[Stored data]
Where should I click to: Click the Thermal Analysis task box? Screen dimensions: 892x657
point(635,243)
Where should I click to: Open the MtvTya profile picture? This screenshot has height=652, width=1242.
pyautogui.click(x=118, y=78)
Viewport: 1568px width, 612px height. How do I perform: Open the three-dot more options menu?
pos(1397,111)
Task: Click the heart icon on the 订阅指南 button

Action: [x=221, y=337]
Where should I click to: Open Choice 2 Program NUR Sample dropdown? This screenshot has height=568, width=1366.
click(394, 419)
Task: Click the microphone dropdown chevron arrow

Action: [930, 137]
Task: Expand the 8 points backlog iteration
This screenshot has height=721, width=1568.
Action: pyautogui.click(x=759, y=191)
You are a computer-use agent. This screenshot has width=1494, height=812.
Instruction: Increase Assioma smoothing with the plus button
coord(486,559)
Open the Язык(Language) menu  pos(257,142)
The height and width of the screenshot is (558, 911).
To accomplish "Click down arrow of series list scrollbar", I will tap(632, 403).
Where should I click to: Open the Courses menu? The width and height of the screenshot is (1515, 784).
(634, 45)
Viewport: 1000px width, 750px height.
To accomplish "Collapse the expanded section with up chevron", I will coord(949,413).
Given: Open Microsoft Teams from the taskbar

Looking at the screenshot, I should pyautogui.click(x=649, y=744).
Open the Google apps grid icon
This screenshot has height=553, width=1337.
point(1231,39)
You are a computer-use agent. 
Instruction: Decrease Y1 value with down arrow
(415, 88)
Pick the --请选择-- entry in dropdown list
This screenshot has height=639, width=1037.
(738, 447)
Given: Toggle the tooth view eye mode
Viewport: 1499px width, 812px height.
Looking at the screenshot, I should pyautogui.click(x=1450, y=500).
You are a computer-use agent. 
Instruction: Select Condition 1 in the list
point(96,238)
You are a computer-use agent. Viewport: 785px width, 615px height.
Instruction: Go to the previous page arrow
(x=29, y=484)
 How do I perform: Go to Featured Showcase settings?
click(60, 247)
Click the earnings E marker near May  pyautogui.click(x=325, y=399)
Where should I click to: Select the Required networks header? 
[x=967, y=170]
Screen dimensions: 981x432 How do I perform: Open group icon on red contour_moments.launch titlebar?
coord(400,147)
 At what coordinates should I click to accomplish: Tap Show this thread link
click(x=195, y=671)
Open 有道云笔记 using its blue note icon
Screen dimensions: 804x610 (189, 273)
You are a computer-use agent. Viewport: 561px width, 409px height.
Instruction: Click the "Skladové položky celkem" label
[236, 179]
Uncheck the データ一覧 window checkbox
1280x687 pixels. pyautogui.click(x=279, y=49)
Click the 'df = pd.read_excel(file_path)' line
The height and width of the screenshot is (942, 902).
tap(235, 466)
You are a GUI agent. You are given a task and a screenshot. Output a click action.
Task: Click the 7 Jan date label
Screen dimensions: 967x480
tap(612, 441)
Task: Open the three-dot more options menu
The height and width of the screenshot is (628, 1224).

- _Task details_: Lines from the one containing "Task: Click the 7 Jan date label" through the last line of the data above are the only output wanted; restate them exactly.

- _Answer box_:
Task: Click the 7 Jan date label
Screen dimensions: 967x480
tap(612, 441)
Task: Open the three-dot more options menu
The height and width of the screenshot is (628, 1224).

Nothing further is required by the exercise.